Of all the high-tech markets in which Corning Incorporated (NYSE:GLW) participates, none have a greater influence on its financial results than the LCD industry. To be sure, last quarter Corning's Display Technologies segment generated nearly 42% of the company's revenue at $1.1 billion, dictated primarily by growth in the LCD glass market.
Most notably, Corning owns a proprietary fusion process for producing large, high-quality LCD glass substrates. By taking advantage of this large-scale process, Corning says, TV manufacturers are able to efficiently produce a wide range of panel sizes and reduce the price of LCD TVs even further. What's more, any given TV can contain up to three layers of glass from Corning, including its Eagle XG product for backplanes and frontplanes/color filters, and its ultra-durable Gorilla Glass (which technically falls under Corning's Specialty Materials segment) to serve as a protective front cover.
But if one new product unveiled earlier this month at CES 2015 is any indication, Corning is working hard to add yet another one of its products into the LCD screen mix.
Enter Iris Glass
Meet Iris Glass, a new substrate Corning says not only makes LCD TVs brighter, but also enables them to be designed as thin as smartphones.
In short, Corning developed Iris Glass for use in LCD TVs as a light-guide plate, which serves to distribute and direct LED light through the TV as an integral part of its backlight assembly. Up until now, the display industry has used plastic for this purpose.
However, plastic isn't rigid enough to stand on its own, which means panel makers must incorporate extra structural components to support the display. What's more, plastic expands and contracts depending on humidity levels, so edge-lit LCD TVs also require a wider bezel to account for size fluctuations. By contrast, Corning's Iris Glass is not only 36 times stiffer than plastic, but also offers 90% lower thermal expansion.
The end result, Corning says, is that panel makers no longer need wider bezels or additional structural components, so they can now design large-screen TVs that are less than 10 millimeters thick.
But that begs the question: Why couldn't panel makers use a different glass for this purpose?
Most important among Iris Glass' superior qualities is its ability to transmit light, as previous glass products failed to effectively serve that role.
"Initially, the display industry wanted to use glass LGPs when edge-lit LEDs first entered the market," noted Corning VP John Bayne. "However, the transmission was unacceptable, so panel makers defaulted to plastic."

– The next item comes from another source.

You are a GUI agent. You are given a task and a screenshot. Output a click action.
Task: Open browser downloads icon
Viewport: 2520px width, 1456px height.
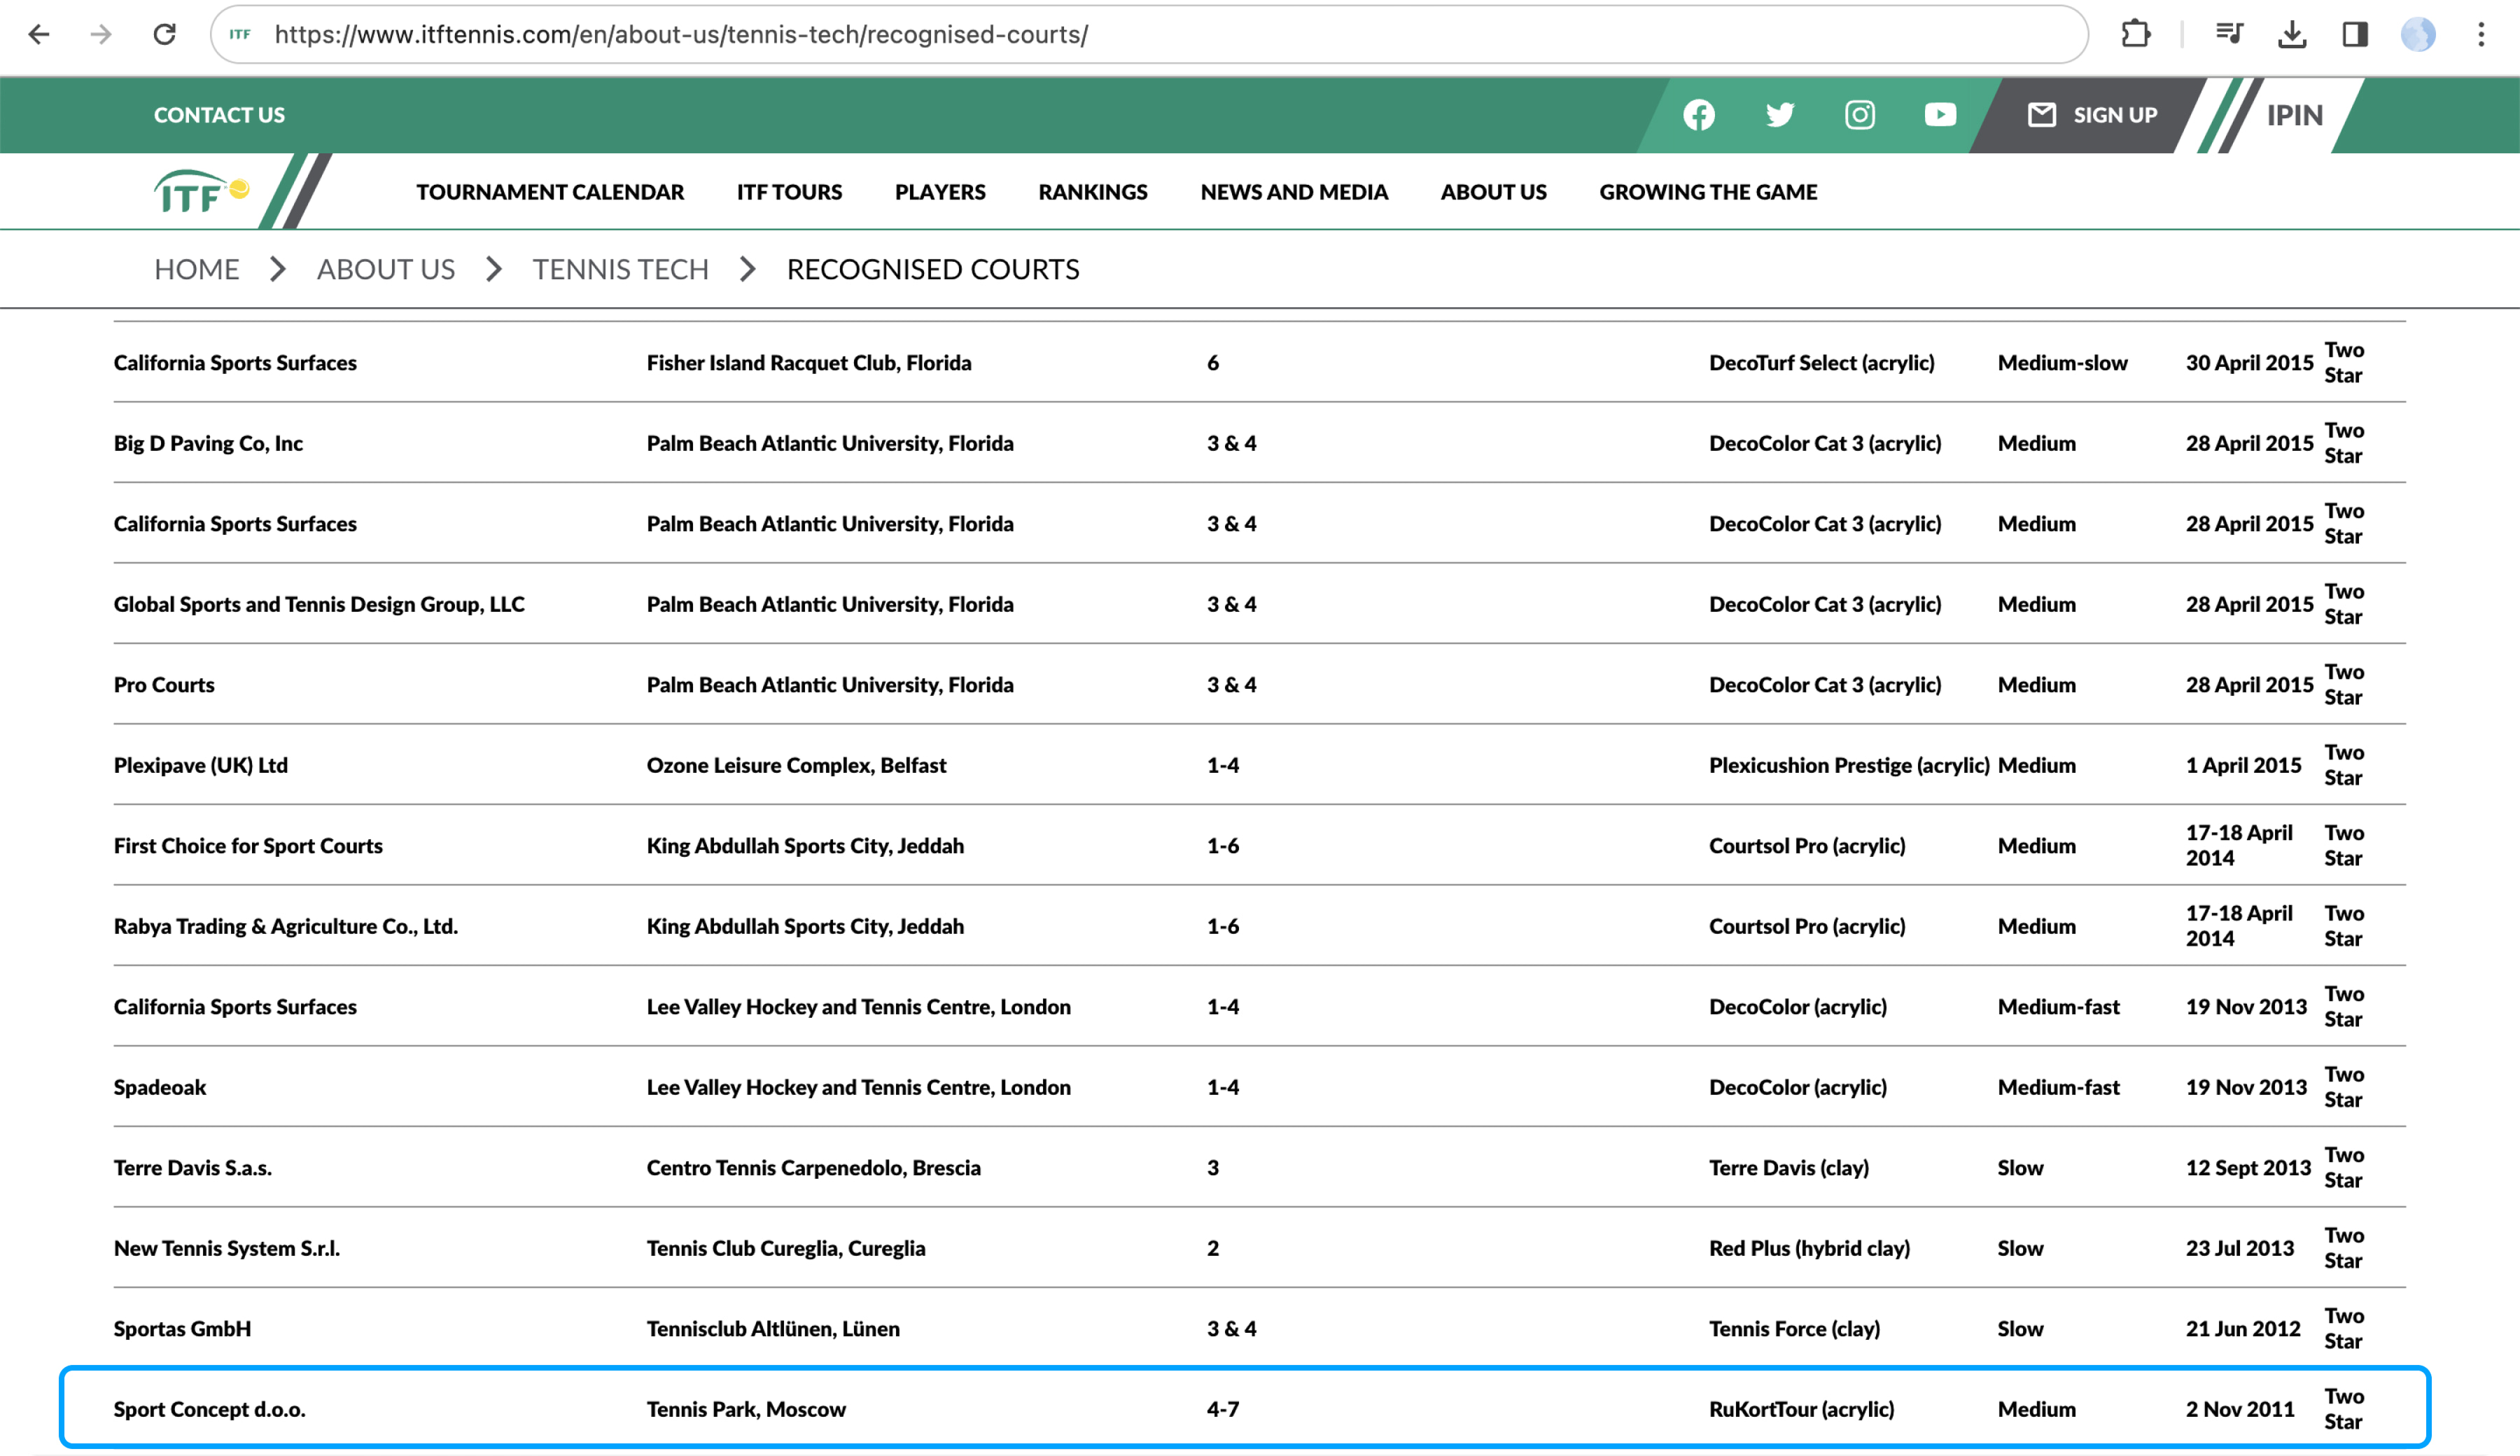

In short, Corning recognized from the beginning that a need for a better light-guide plate exists, so it created Iris Glass to fill that need.
Risks of disruption
However, while Iris Glass may well give Corning's Display Technologies segment a welcome boost, it may not last forever.
To be sure, keep in mind that leading television producer LG Electronics (OTC:LGEAF) is pushing hard to promote the fruits of organic light emitting diode, or OLED, research from its display-making affiliate LG Display (NYSE:LPL). And because OLED pixels emit their own light when excited by an electrical current, OLED televisions require no backlight -- and, consequently, no light-guide plate -- and can already be made curved, flexible, and as thin as 4 millimeters.
However, given LG's relatively small manufacturing scale for the technology, OLED televisions remain prohibitively expensive for the time being. But LG is working diligently to expand production and increase manufacturing efficiency, with a near-term goal of bringing OLED TV prices down to a 10% premium to comparable LCDs.
But even then, lower cost LCD TVs should still persist for a number of years. And making them even thinner using Corning's Iris Glass should also go a long way toward both improving their value proposition and extending LCDs' time frame before market obsolescence.
That's not to mention the possibility of a number of Corning products also finding their way into OLED televisions. Whether that turns out to be in the actual product or in the manufacturing process remains unclear, but note Corning demonstrated the latter with its flexible Willow Glass product early last year.
In any case, if one thing is clear it's that Corning has no trouble innovating its way into various highly technical markets as cutting edge technology continues to evolve. However temporary Iris Glass' positive effects might be, Corning investors should be pleased their company is making the most of LCD technology as it stands.